As the teenage navigator on the USS Enterprise, Yelchin stepped into the shoes of Star Trek’s original Pavel Chekov, Walter Koenig, in 2009 and brought a wide-eyed wonder to the bridge. His charismatic performance – not to mention his outrageously enthusiastic Russian accent – made him a fan favourite and helped to bring him to the attention of Hollywood. Although, given that Yelchin had been acting since the age of nine and appeared in Terminator: Salvation as Kyle Reese, no less, in the same year as Star Trek was released, he was already a rising star.

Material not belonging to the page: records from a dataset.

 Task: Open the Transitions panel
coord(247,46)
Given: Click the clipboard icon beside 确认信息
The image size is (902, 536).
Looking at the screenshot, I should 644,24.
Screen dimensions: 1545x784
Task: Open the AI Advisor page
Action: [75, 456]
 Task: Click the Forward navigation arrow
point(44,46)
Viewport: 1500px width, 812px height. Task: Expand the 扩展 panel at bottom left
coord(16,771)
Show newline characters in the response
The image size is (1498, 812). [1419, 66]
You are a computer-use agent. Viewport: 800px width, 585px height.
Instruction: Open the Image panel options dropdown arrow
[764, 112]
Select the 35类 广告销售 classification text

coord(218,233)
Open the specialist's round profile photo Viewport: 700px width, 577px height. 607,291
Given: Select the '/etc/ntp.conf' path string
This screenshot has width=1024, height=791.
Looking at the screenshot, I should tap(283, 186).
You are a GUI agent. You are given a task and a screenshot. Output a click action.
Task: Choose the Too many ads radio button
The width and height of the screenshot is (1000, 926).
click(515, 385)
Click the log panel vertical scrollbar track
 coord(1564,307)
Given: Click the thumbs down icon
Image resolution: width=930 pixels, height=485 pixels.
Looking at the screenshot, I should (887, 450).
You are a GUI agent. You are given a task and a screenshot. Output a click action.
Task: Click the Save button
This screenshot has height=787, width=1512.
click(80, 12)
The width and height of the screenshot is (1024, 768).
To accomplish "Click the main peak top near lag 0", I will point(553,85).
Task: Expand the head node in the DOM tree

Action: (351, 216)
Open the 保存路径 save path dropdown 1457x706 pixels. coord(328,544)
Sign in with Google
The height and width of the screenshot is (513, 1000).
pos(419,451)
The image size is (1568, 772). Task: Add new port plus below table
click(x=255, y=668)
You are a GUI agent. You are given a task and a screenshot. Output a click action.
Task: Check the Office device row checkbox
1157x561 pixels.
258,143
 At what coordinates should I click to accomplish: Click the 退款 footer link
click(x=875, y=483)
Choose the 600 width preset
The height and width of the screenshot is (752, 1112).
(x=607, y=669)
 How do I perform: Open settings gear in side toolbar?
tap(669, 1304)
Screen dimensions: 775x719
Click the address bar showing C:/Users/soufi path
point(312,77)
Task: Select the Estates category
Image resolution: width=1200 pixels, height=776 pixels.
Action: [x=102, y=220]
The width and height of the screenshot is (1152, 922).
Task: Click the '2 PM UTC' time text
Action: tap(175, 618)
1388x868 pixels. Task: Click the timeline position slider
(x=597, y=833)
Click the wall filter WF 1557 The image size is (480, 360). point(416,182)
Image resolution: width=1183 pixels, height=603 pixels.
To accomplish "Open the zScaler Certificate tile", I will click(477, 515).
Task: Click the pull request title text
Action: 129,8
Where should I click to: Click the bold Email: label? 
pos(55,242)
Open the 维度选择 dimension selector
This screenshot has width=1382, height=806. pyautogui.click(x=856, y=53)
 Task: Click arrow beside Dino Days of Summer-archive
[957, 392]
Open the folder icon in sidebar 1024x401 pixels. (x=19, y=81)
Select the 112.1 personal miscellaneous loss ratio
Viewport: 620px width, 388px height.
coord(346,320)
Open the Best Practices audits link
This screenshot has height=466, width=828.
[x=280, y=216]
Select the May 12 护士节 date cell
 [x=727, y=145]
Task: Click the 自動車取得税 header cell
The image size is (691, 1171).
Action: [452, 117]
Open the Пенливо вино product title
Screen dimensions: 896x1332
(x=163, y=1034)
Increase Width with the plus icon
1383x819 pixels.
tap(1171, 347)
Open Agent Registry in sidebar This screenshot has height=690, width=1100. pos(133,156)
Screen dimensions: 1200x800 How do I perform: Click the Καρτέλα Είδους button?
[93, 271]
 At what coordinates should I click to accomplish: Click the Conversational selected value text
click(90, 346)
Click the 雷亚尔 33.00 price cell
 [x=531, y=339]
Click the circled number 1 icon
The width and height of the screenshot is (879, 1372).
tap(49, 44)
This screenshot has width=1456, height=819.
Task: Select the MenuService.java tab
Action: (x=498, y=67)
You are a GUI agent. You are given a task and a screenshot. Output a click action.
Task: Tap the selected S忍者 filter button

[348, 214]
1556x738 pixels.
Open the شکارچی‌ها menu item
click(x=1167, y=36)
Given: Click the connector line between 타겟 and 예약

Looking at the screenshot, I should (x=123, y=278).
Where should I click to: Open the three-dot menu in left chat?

Yelchin was born in 1989 in what was then Leningrad and is now St Petersburg, moving to the United States when he was six months old with his parents, who were figure skaters. When he didn’t show much inclination to follow in their footsteps on the ice, they sent him to acting classes and he started getting parts in television shows such as ER and Curb Your Enthusiasm. His first big sci-fi role was in Steven Spielberg’s Taken miniseries in 2002, and large parts in Fright Night, the brilliant Odd Thomas and excellent indie vampire film Only Lovers Left Alive kept him on SFX’s radar. He also wowed critics in violent drama Green Room in May, alongside Patrick Stewart.
Yelchin was in his driveway when his Jeep rolled backwards down the slope, crushing him. A known fault in the vehicle’s gearshift, which hadn’t prompted a recall from Jeep, is being blamed and a $5m lawsuit has been filed against the company for other suspicious deaths.
The actor’s friends and colleagues left many moving tributes for him. “He was a lovely young man, a gentleman,” said Spielberg, while Zoe Saldana talked about Yelchin’s “beautiful spirit”. But JJ Abrams made collective chins wobble when he said: “Anton, you were brilliant. You were kind. You were funny as hell, and supremely talented. And you weren’t here nearly long enough.” We agree.